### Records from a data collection
"""

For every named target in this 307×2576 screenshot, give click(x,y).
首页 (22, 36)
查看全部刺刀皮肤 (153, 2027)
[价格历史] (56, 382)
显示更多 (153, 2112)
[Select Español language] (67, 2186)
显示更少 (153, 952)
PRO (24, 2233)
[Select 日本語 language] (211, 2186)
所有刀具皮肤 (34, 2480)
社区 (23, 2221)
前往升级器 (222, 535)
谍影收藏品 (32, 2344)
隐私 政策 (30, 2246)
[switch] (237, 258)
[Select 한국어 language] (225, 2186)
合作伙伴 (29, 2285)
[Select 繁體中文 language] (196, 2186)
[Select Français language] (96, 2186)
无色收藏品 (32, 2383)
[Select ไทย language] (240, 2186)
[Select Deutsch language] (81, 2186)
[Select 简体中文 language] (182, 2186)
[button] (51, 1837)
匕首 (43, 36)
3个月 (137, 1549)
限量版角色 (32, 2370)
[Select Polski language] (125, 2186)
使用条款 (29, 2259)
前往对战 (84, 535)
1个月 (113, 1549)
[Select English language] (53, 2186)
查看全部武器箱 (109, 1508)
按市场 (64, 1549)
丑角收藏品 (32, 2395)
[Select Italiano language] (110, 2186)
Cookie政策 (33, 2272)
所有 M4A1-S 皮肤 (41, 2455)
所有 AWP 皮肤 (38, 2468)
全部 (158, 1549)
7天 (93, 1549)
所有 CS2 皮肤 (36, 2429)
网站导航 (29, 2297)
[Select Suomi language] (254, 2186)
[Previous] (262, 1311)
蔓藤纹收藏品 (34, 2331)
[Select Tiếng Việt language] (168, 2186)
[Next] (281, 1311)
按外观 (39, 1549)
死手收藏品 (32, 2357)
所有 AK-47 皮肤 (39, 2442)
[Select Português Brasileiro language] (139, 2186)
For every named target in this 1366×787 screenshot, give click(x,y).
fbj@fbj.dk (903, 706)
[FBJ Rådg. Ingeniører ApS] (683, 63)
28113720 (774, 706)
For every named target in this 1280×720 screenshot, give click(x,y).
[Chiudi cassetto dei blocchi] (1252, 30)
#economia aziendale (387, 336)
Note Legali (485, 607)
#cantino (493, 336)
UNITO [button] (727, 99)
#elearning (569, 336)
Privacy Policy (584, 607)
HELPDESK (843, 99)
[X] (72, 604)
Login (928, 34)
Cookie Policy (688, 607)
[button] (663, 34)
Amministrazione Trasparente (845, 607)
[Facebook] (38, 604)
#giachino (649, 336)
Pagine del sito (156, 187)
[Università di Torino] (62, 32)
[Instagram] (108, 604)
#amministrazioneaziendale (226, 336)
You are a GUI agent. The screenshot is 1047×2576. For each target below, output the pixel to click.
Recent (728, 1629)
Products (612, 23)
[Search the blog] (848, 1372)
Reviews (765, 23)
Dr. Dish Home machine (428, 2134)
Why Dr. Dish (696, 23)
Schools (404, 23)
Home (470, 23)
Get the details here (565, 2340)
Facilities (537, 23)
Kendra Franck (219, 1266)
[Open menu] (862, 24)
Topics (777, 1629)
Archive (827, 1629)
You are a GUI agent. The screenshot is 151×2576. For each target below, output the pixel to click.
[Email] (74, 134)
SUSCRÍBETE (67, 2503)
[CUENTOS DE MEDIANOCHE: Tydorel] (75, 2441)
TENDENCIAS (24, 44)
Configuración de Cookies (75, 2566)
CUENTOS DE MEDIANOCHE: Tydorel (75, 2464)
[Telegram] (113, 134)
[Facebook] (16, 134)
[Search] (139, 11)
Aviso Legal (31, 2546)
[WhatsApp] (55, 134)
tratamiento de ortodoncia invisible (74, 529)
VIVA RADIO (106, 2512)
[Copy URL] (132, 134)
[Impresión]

"""

### WHAT IS REQUIRED
Looking at the records, report the number of lines that hold the string "this", with no other text.

### EXPECTED ANSWER
3